I initially thought it would be odd to see him again after months of shut-down, but I felt strangely composed to be near him. Well, yeah. As if I’ve never tried pretending acting cool, but this time – the act is over. I’ve never felt more like myself. And not that I’ve pretended to be someone else around him, it’s just that the tension is off on the ground we now stand on. And how do I evaluate his “behavior” (to borrow someone’s turn of phrase) last night? He was like brand new. Haha. Seriously. He was just like the guy I found (or who found me) years ago. Plus, having some sort of qualities he has acquired through the years he spent with me. And I don’t know any other way to describe it. Catch up or get lost.
Admittedly, I missed him. I mean, it would be phony to say that I didn’t when I know that I’d be lying especially to myself and not to anyone of you out there. Thank God there were no awkward moments, at least for me. He might have given away some insignificant hints of hesitation (during conversations and whatnot), but that’s just him taking precautions so as not to appear foolish. Haha. And there goes another sarcastic laugh aimed at myself. Haha. Oops. Okay, just because I’m happy that it didn’t turn into a disaster or the type of “reunion” that both or either party would surely regret – I’ll tell you what happened.

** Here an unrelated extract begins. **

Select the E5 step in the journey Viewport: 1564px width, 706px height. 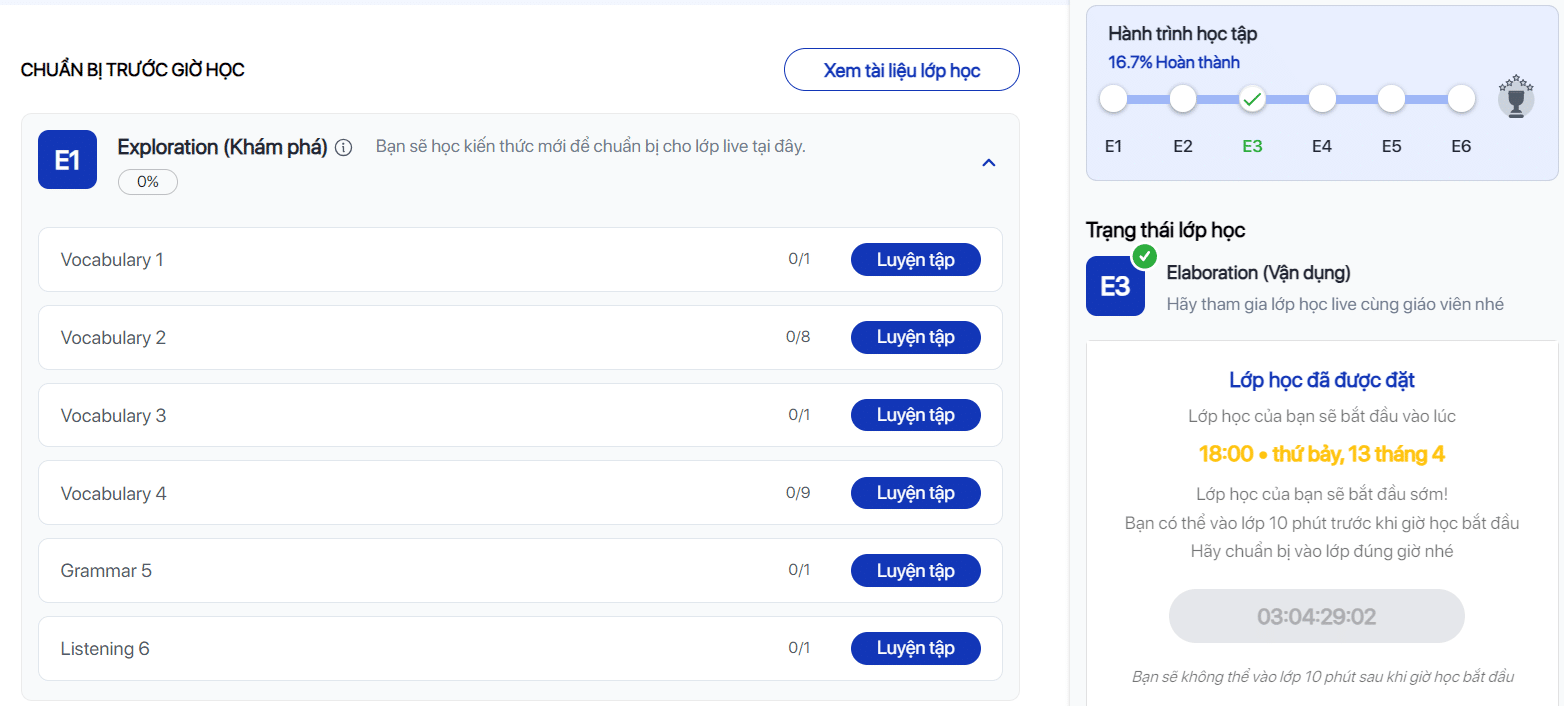tap(1392, 99)
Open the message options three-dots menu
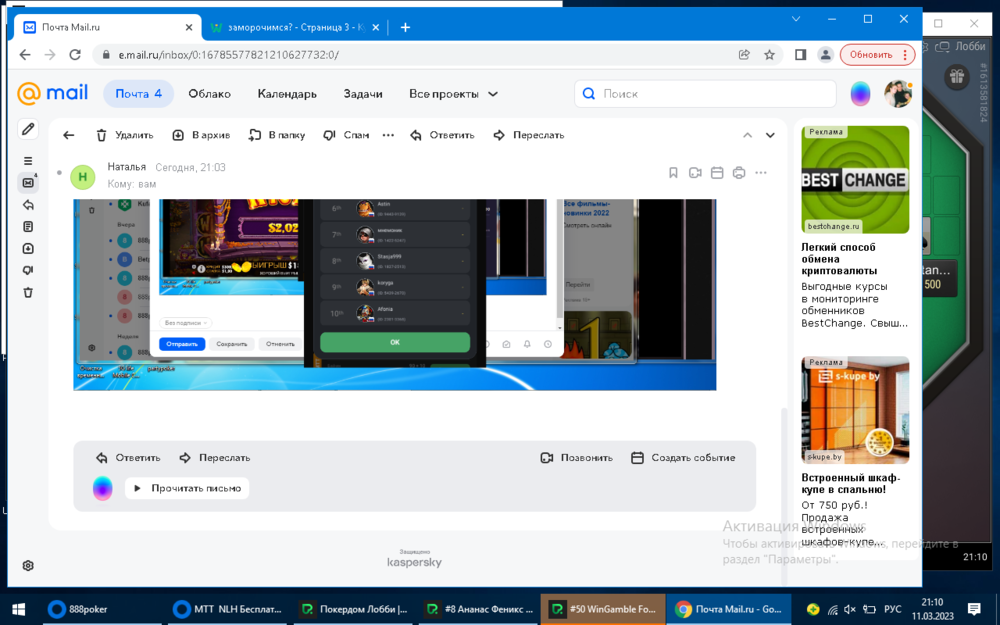 coord(761,173)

He picked me up at 2:30 pm at Megamall. Just after I finished licking (okay, that doesn’t sound good) my spoon and fork at Recipes. We went straight ahead to Greenbelt and since neither I, nor neither him, could think of a place to eat after parking, we decided to start the walkathon to Glorietta. I had dessert at Penny Cookies and he grabbed his burger at Tender Bob’s. Dinner was nothing special because it’s Yellowcab again. Pizza time. I’ve had 5 pizza parties in one week! Imagine that! No wonder, I let him take it home to his sisters. That’s just about 6pm. He seemed anxiously excited to watch Happy Feet. I, on the other hand, couldn’t remember the last movie I saw. Fucked up mind. So I nodded compliantly when he asked if I wanted to catch one. Yeah, it’s like I could use a good laugh. And no doubt, it was hilarious. The Mexican penguin, Ramon, dubbed by Robin Williams, appeared to get me by the bait.
“Let me tell you something, come closer, don’t be afraid…”, mimicking the voice of a Mexican-black-American penguin.
You’ve had it! That’s it! What do you think? I think the best about it is that, I didn’t freeze and drown. I might have frozen like an iceberg when I was about to see him but I felt buoyant as soon as I started breaking myself to facilitate a good conversation. Figuratively speaking, of course. Oh yes, before I forget, there were no scary confrontations or whatever. I guess we didn’t find an excuse/reason to bring it up. And that’s a good thing. I swear. I know I’ve already let it go and it seems that somehow, he knows he has to come around making things right for himself. However he does it is beyond me. Getting along well, surely enough is a success for me already. I actually wanted to hug him for the feeling of total liberation and patently authentic happiness.
9pm, I was already on my way home. Of course, he drove me home. Like as if he had a choice. He’s got to be nice, right? Haha. And because he has to be nice, he gave me a book by Nick Hornby. He knew I like it because I told him (jokingly) that if he’s going to get me a book it’s gotta be this OR that. ;p I’m glad he took it seriously though. Though he kept telling me that it costs a lot. I know he’s just being Vj. If you know what I mean, that is.
End. Post-friendly-date messages cannot be disclosed. Told yah, I’m good at handling this kind of business.